The Nomination Commitee shall be composed of the Chairman of the Board and representatives for the company’s three largest shareholders based on Euroclear Sweden’s transcript of the share register as per 30 September annually. The Chairman of the Board shall convene the Nomination Committee. The member representing the largest shareholder shall be appointed Chairman of the Nomination Committee, unless the Nomination Committee unanimously appoints someone else. Should a shareholder having appointed a representative to the Nomination Committee no longer be among the three largest shareholders, two months before the Annual General Meeting at the latest, the representative appointed by such shareholder shall resign and the shareholder who is then among the three largest shareholders shall have the right to appoint one representative to the Nomination Committee. If a member resigns from the Nomination Committee before his or her work is completed and if deemed appropriate by the Nomination Committee, the shareholder who has appointed such member shall appoint a new member. If such shareholder is no longer one of the three largest shareholders, a member shall be appointed by the shareholder who has become one of the three largest shareholders. A shareholder who has appointed a representative to the Nomination Committee shall have the right to discharge such representative and appoint a new representative.

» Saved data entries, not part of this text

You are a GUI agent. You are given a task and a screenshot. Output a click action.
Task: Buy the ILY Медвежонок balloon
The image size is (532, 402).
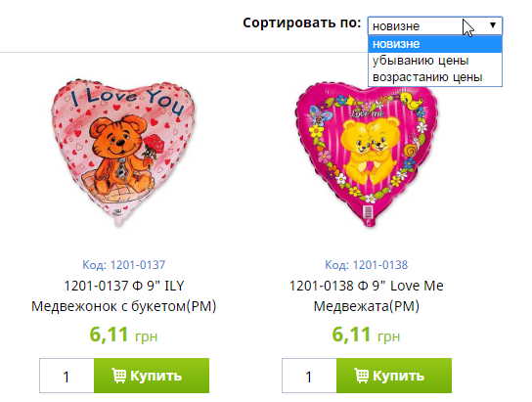coord(152,376)
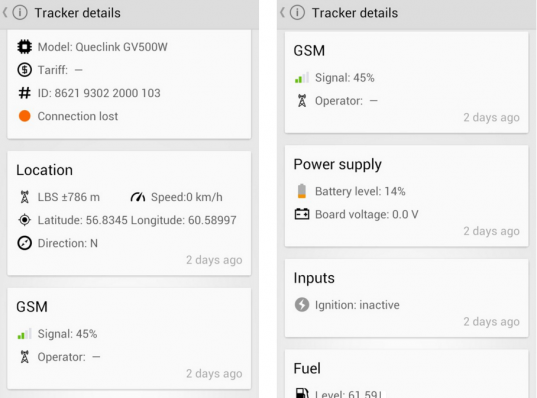Image resolution: width=537 pixels, height=398 pixels.
Task: Go back using right screen's back chevron
Action: click(x=282, y=13)
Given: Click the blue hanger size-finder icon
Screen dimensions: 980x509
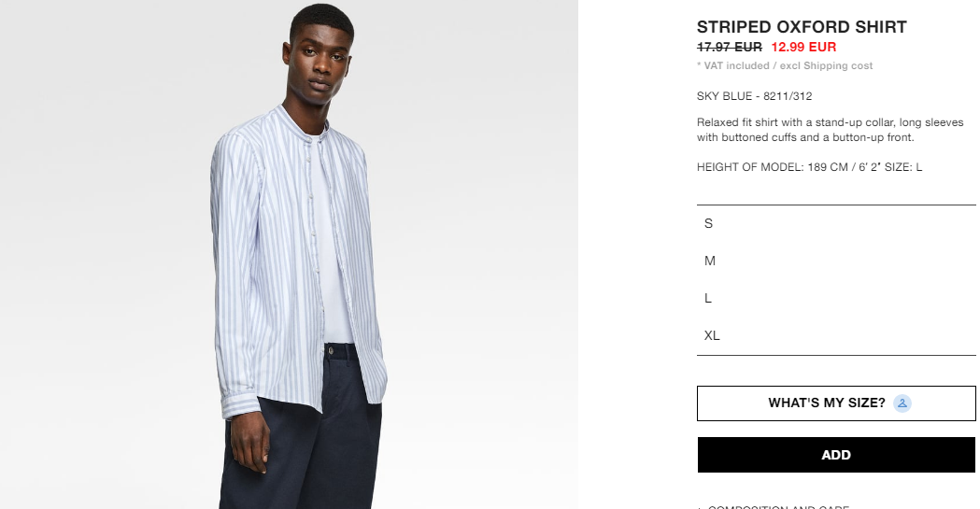Looking at the screenshot, I should tap(902, 403).
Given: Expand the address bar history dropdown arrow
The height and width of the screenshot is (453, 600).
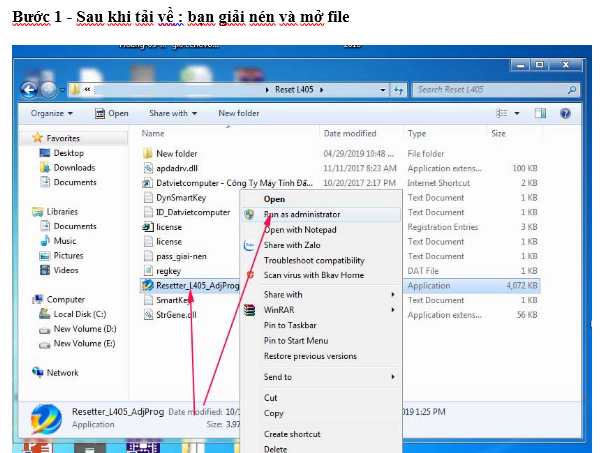Looking at the screenshot, I should click(385, 90).
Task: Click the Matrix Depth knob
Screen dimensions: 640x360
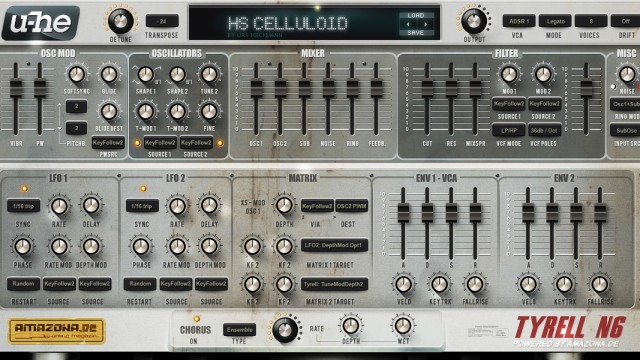Action: point(284,205)
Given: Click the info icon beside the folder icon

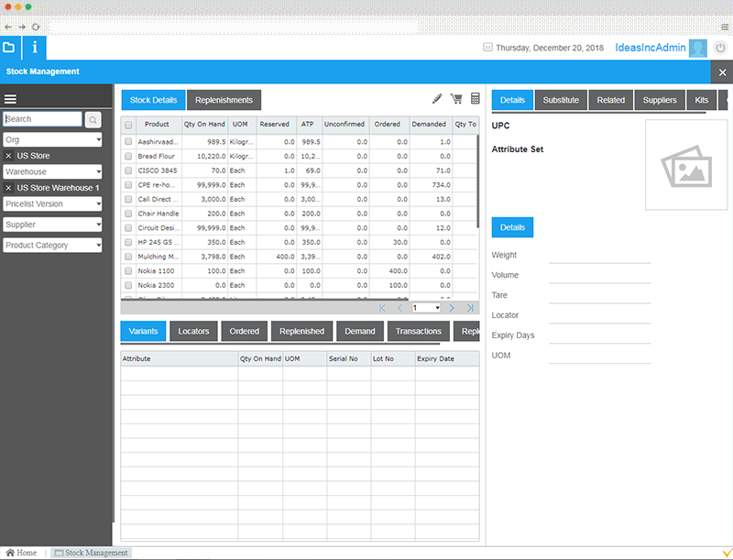Looking at the screenshot, I should 34,48.

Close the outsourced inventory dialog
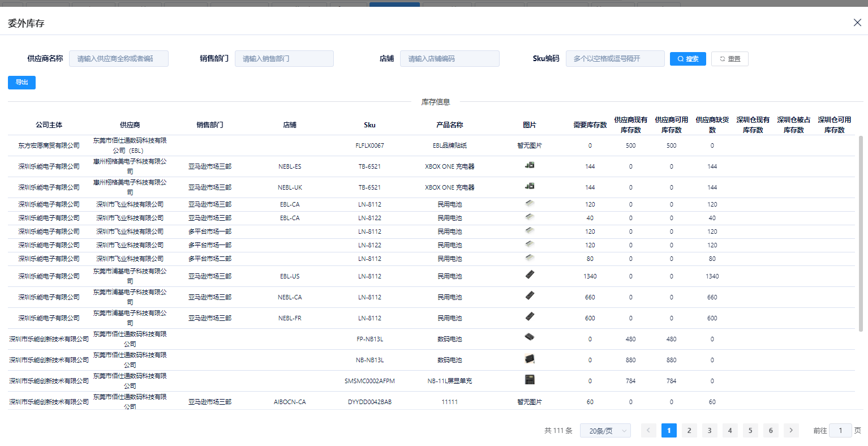point(857,23)
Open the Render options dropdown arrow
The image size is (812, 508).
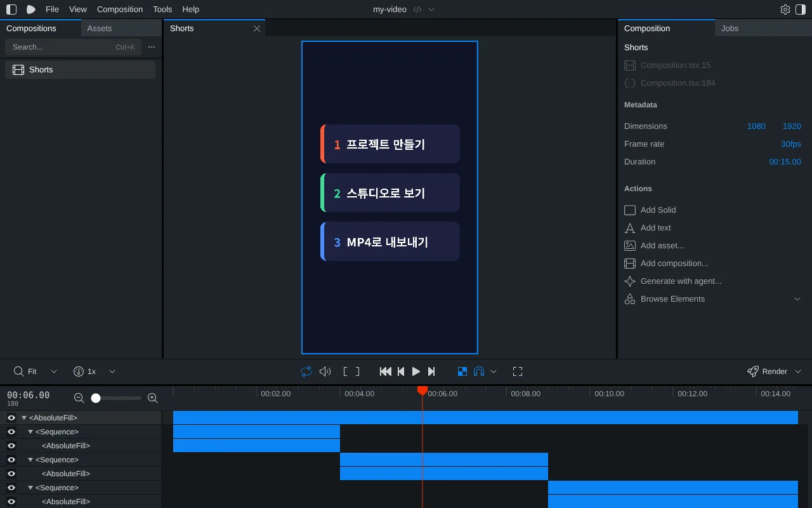click(798, 371)
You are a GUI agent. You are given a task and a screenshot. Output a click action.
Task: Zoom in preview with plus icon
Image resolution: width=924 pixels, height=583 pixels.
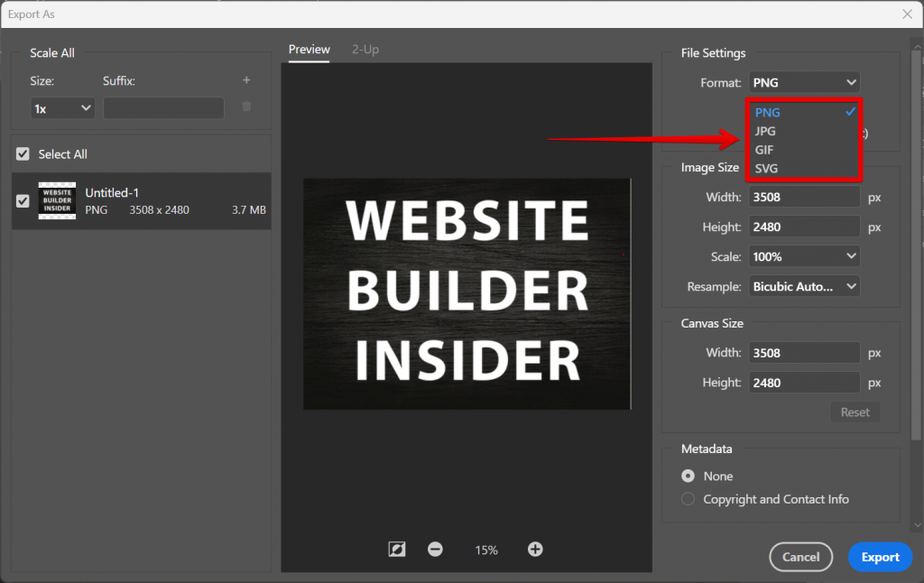pos(535,549)
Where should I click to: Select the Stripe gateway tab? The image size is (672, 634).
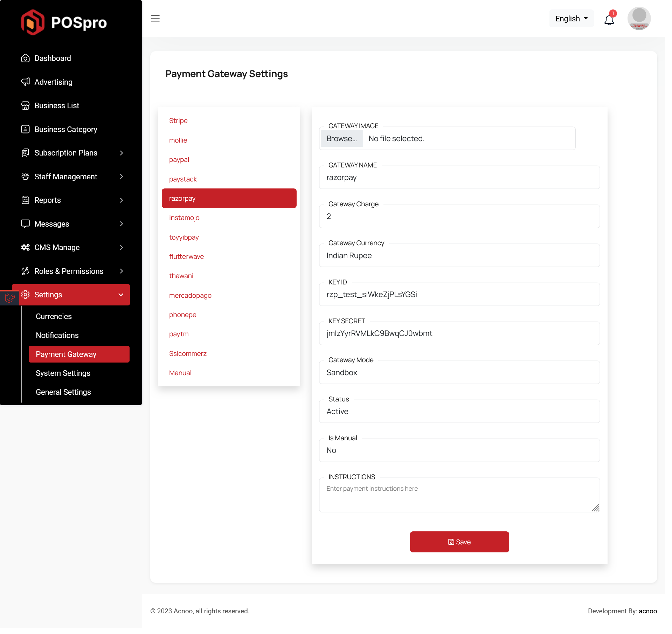178,120
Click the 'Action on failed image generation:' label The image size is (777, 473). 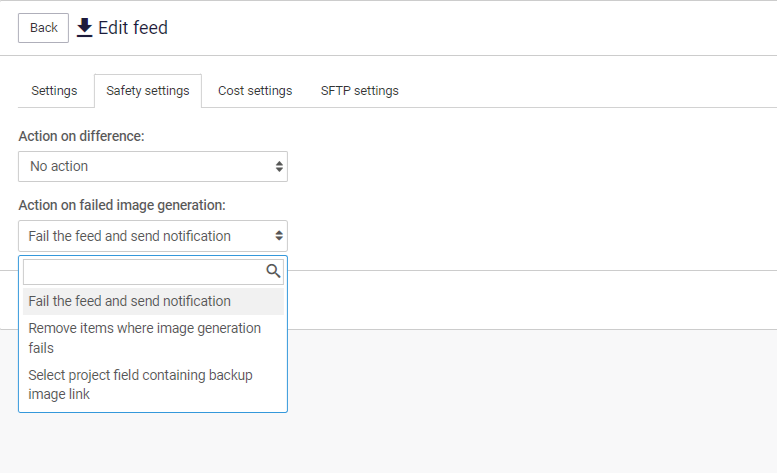pos(122,205)
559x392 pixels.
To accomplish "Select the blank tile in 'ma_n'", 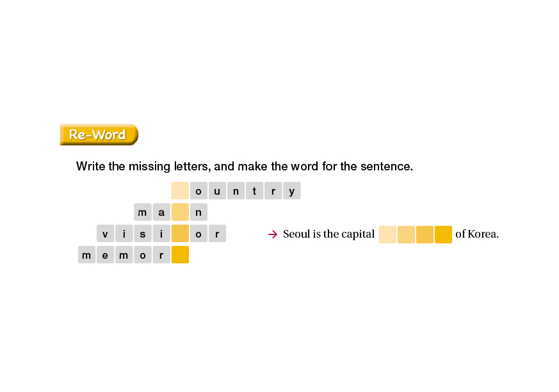I will tap(180, 212).
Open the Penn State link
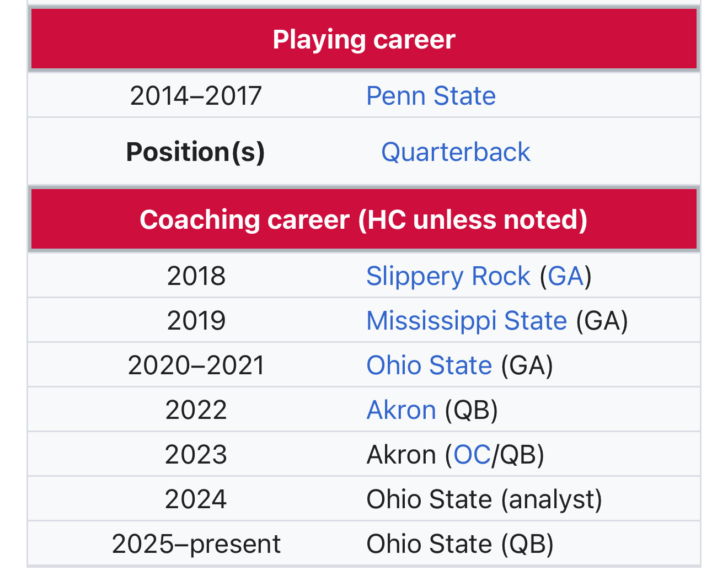This screenshot has width=728, height=576. (x=431, y=96)
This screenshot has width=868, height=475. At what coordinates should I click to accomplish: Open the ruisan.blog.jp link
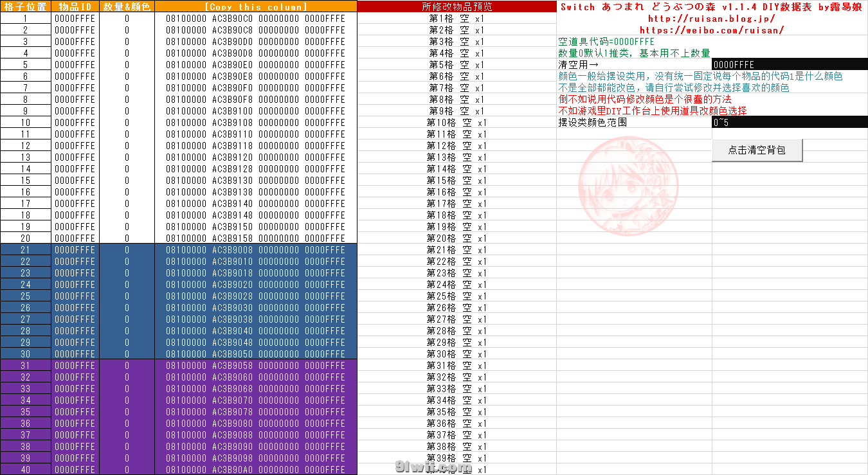point(711,19)
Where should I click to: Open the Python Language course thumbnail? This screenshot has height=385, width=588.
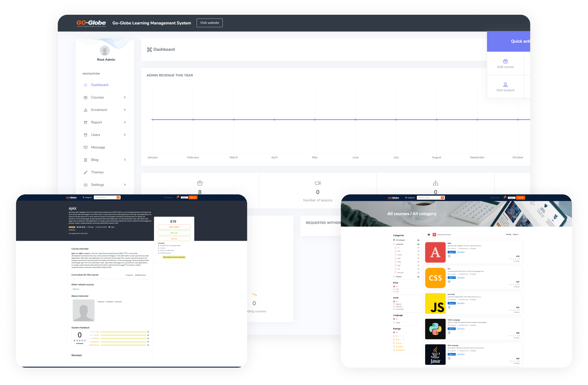(x=435, y=329)
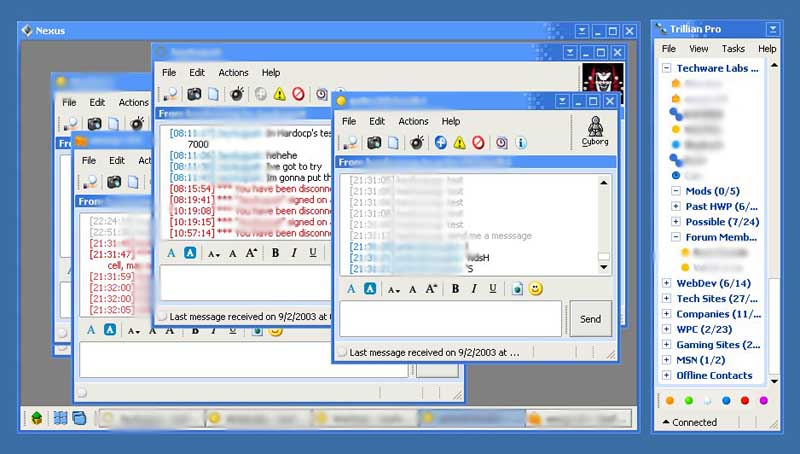Click the yellow warning triangle in the Cyborg chat toolbar
The width and height of the screenshot is (800, 454).
(459, 143)
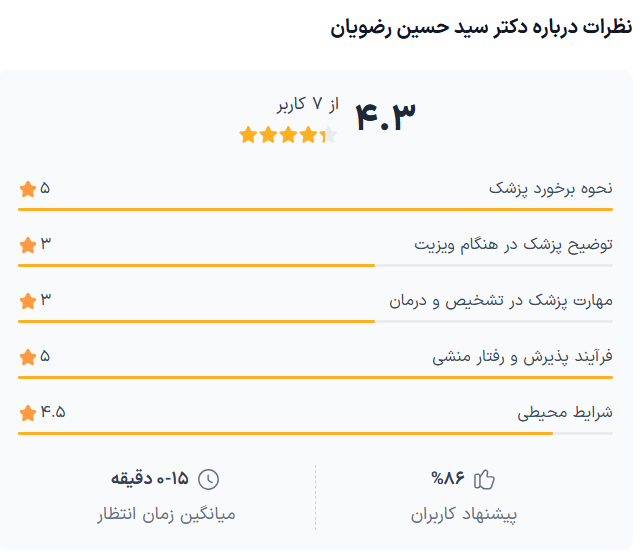Click the five-star overall rating row

click(x=288, y=135)
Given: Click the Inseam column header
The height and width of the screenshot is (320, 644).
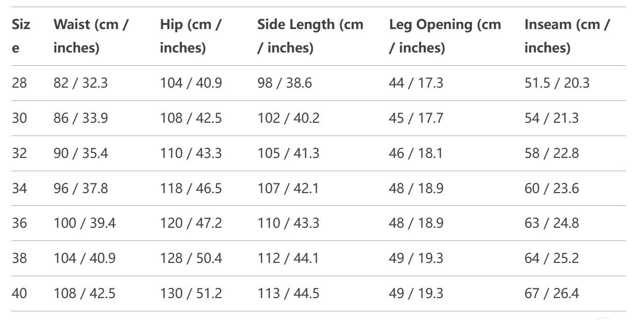Looking at the screenshot, I should point(567,36).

Changes to the composition of the Nomination Committee shall be announced immediately.
No remuneration shall be paid to the members of the Nomination Committee. The company shall assume such necessary costs which the Nomination Committee may have for its work. The mandate period for the Nomination Committee shall extend until a new Nomination Committee has been appointed. The Nomination Committee shall fulfil its duties incumbent upon it under the Code.
ELECTION OF PERSON(S) TO APPROVE THE MINUTES (item 2)
The Board of Directors proposes Johan Lannebo and Carl-Mikael Lindholm, or if one or both of them are prevented from participating, the person(s) appointed by the Board of Directors, to check the minutes. The assignment to check the minutes also include checking the voting list and that the received postal votes are correctly reflected in the minutes of the meeting.
PREPARATION AND APPROVAL OF THE VOTING LIST (item 3)
The Board of Directors proposes that the voting list to be approved is the voting list prepared by the company, based on the general meeting share register and received postal votes, as verified by the persons assigned to check the minutes.
DIVIDEND (item 7 b)
The Board of Directors proposes a cash dividend for the financial year 2021 of SEK 3.50 per share. The record date for the cash dividend is proposed to be May 9, 2022. Provided that the Annual General Meeting resolves in accordance with this proposal, payment of the dividend through Euroclear Sweden AB is estimated to be made on May 12, 2022.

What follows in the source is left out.